What you will do
1. List the authors named at the top of the passage on vitamin D and type 1 diabetes.
2. Return, word for word, the part of the passage on vitamin D and type 1 diabetes from "We conducted a" up to and including "vitamin D deficient.".

Glycemic changes after vitamin D supplementation in patients with type 1 diabetes mellitus and vitamin D deficiency
Khalid S. AljabriAF0001
Somoa A. BokhariAF0001
Murtadha J. KhanAF0001
From the Division of Endocrinology, Department of Medicine, King Fahad Armed Forces Hospital, Jeddah, Saudi Arabia
Correspondence: Correspondence: Dr. Khalid Aljabri, · Division of Endocrinology, Department of Internal Medicine, King Fahad Armed Forces Hospital, Jeddah, PO Box 6572, Makkah, Saudi Arabia · T: +966-590-008035 F: +966-2-576-0665 · khalidsaljabri@yahoo.com

Type 1 diabetes mellitus results from cellular-mediated autoimmune destruction of the beta cells of the pancreas.1 Serum 25-hydroxyvitamin D (25-OHD) concentrations are largely determined by environmental factors, mainly through vitamin D intake and ultraviolet exposure. The sun is the primary source of vitamin D, which is synthesized endogenously in skin to produce cholecalciferol (vitamin D3), although a small proportion (<20%) of vitamin D comes through diet from a limited range of foods (in the form of ergocalciferol [vitamin D2] and vitamin D3).2 The main marker of vitamin D status is the metabolite 25-OHD, which is synthesized in the liver.3, 4

A relationship between type 1 diabetes mellitus and vitamin D deficiency has been reported.5, 6 The prevalence of vitamin D deficiency in patients with type 1 diabetes was 15% to 90.6%.79 There is evidence that vitamin D is important in the prevention of islet cell death and might be useful in improving the survival of islet cell grafts, and it improves the production of insulin. Low vitamin D levels were shown to have a negative effect on beta-cell function.3, 4 Regular doses of vitamin D early in life have been shown to reduce the risk of developing type 1 diabetes.5 Vitamin D treatment has also been shown to improve glycemic control and insulin sensitivity in people with type 1 and type 2 diabetes and in normal individuals. Increasing vitamin D levels from 25 to 75 nmol/L results in a 60% improvement in insulin sensitivity.3, 4, 1012 These effects have been mainly attributed to the immunomodulatory actions of vitamin D.5

We conducted a prospective, nonblinded and nonrandomized controlled trial to test the hypothesis that vitamin D supplementation would improve glycemic control in patients with type 1 diabetes who are vitamin D deficient.

Dataset content
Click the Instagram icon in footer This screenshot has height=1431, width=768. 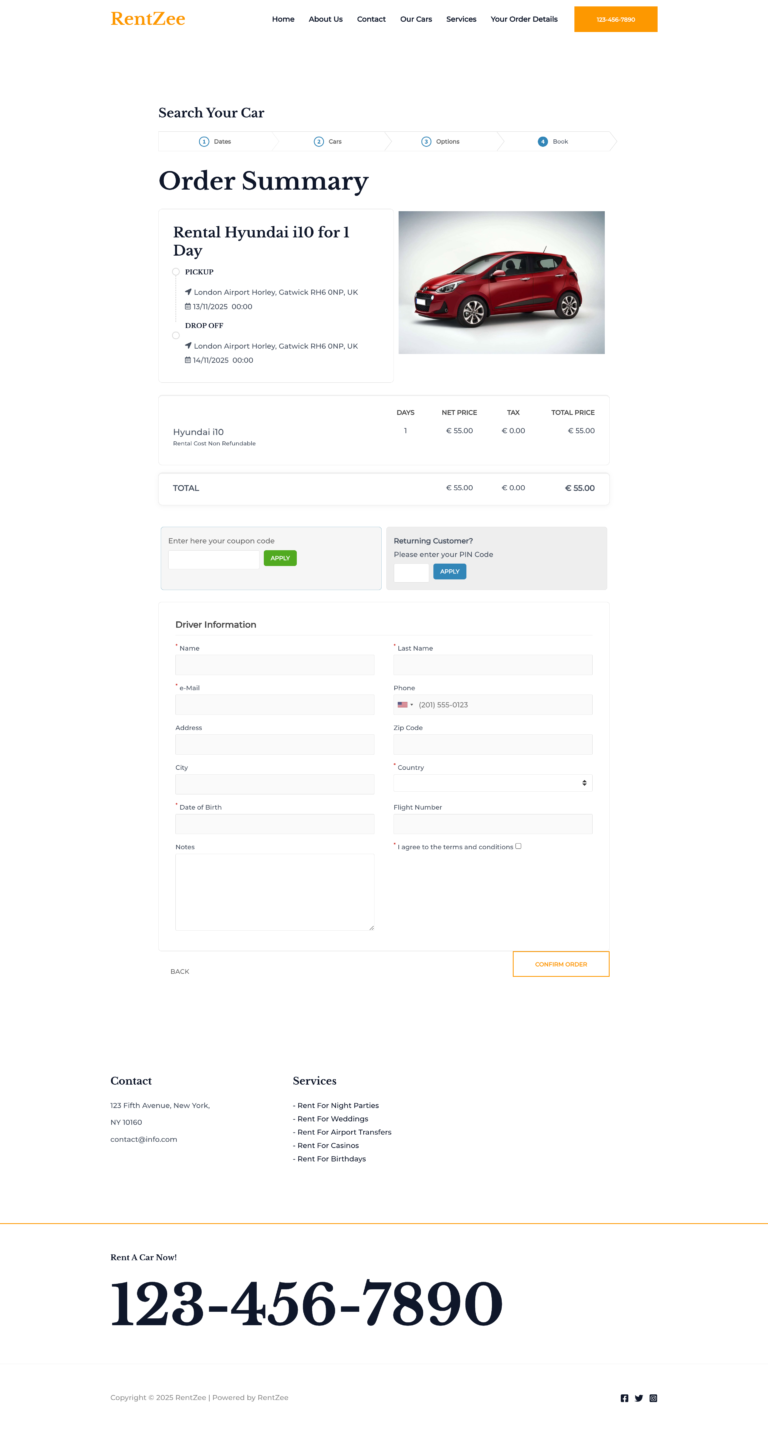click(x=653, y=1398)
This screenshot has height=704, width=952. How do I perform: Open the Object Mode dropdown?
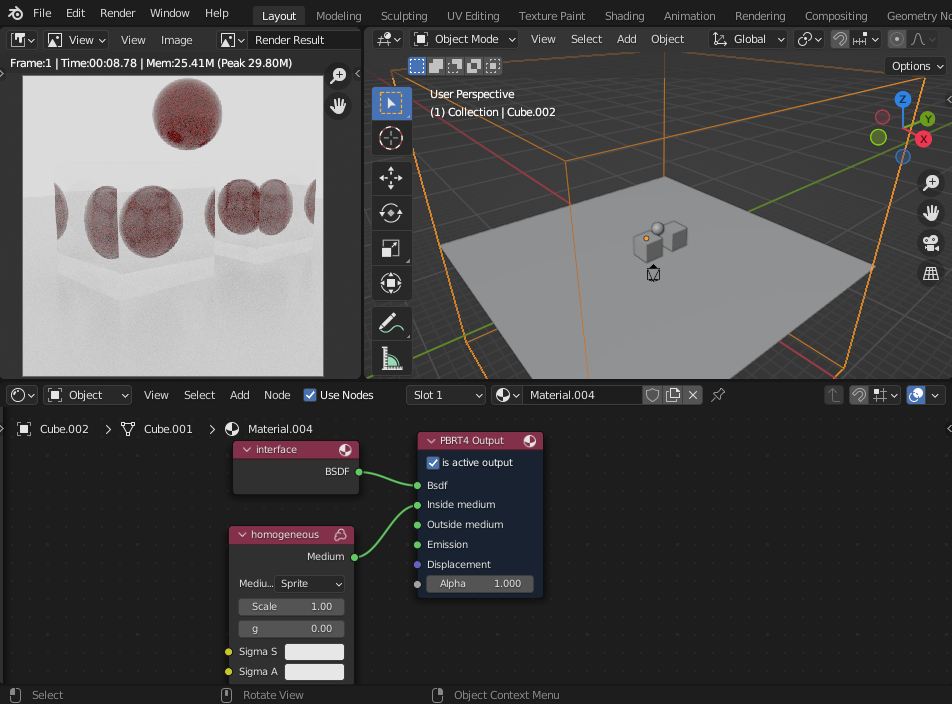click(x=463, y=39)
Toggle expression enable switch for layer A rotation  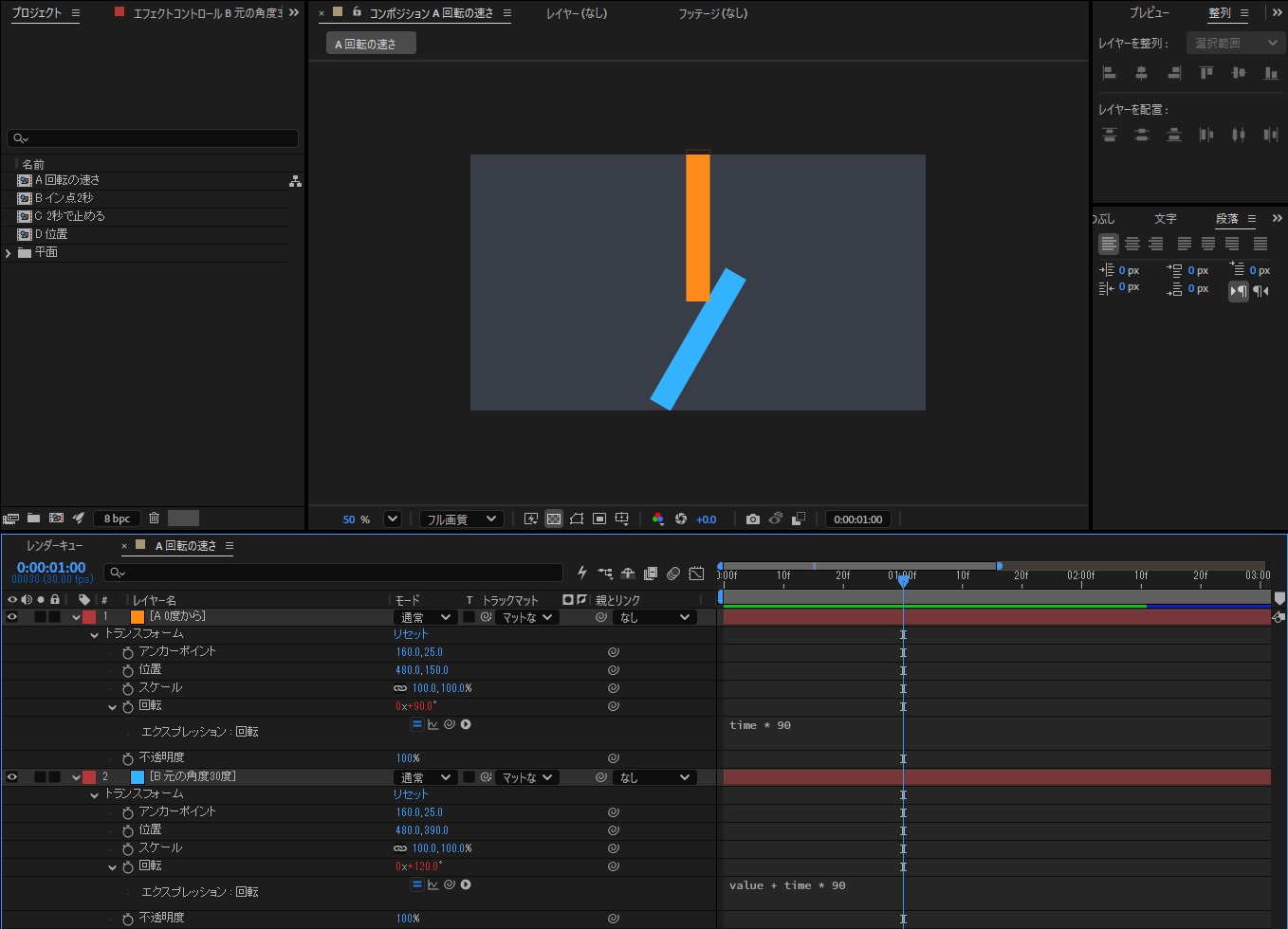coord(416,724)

Solution list
1.
Khalid S. Aljabri
Somoa A. Bokhari
Murtadha J. Khan

2.
We conducted a prospective, nonblinded and nonrandomized controlled trial to test the hypothesis that vitamin D supplementation would improve glycemic control in patients with type 1 diabetes who are vitamin D deficient.